The Architecture of Cryptographic Compliance
The authors argue that verifying the training of massive models isn't a mathematical dead end, but a victim of outdated approaches. They propose a system that combines pre-training specifications with dynamic Merkle trees of intermediate computations. At the core is a Zero-Knowledge Virtual Machine (zkVM) equipped with native floating-point precompiles (BF16/FP32). This is a fundamental shift: while such ideas previously crashed against the wall of computational scale, the proposed protocol turns the training process into a verifiable asset through three types of artifacts.
The protocol generates three types of evidence: a genesis proof upon initialization, step-by-step proofs during the training process, and preliminary attestations confirming compliance with regulatory requirements.
This "non-monolithic" approach makes it possible to mathematically prove that a company stayed within compute limits and applied necessary safety filters without revealing the "holy grail"—model weights, architecture, or specific training data. Penier-Lefebvre estimates a prototype could be deployed within 36 months. Furthermore, the developer-side overhead would amount to only a few percent of total compute power, making the technology economically viable. This sounds far more realistic than waiting for specialized "oversight" chips, which have development cycles stretching over a decade.
Kicking the Silicon Habit
Betting on hardware-based controls is a geopolitical trap and creates dependency on fragile supply chains. As the Sorbonne researchers note, "verification silicon" doesn't exist in the wild, and for international agreements to work, the enforcement tool must be on the table before negotiations even begin. The zkVM software approach resolves the conflict between security and privacy: regulators receive an immutable ledger of training parameters, while the developer’s intellectual property remains behind a cryptographic curtain.
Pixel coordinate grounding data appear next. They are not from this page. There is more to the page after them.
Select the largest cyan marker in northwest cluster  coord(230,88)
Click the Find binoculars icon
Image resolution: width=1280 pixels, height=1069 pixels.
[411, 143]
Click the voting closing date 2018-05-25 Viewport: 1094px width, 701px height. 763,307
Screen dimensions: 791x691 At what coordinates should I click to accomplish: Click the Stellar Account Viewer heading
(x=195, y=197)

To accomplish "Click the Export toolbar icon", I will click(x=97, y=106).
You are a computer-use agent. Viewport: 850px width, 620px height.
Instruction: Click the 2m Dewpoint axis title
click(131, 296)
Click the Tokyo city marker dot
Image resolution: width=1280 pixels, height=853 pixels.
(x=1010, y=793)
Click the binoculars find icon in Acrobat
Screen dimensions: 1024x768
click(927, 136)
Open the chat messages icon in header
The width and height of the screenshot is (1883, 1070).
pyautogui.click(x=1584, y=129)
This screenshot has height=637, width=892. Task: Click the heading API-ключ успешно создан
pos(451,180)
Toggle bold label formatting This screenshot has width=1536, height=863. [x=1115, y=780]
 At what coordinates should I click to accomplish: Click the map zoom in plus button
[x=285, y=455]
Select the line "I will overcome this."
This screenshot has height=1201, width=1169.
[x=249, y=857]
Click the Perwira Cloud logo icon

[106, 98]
Moving the conversation from "is this possible" to cost minimization is the ultimate sign of a mature idea. The authors candidly list thirteen open engineering challenges, but when the cost of oversight drops to low single digits, cryptographic control transforms from an academic exercise into a real instrument of power. For business, the signal is clear: the era of AI self-declaration is ending. Auditors with questionnaires are being replaced by algorithms, and if the 36-month forecast holds, the industry's rules of engagement will become rigid and mathematically undeniable.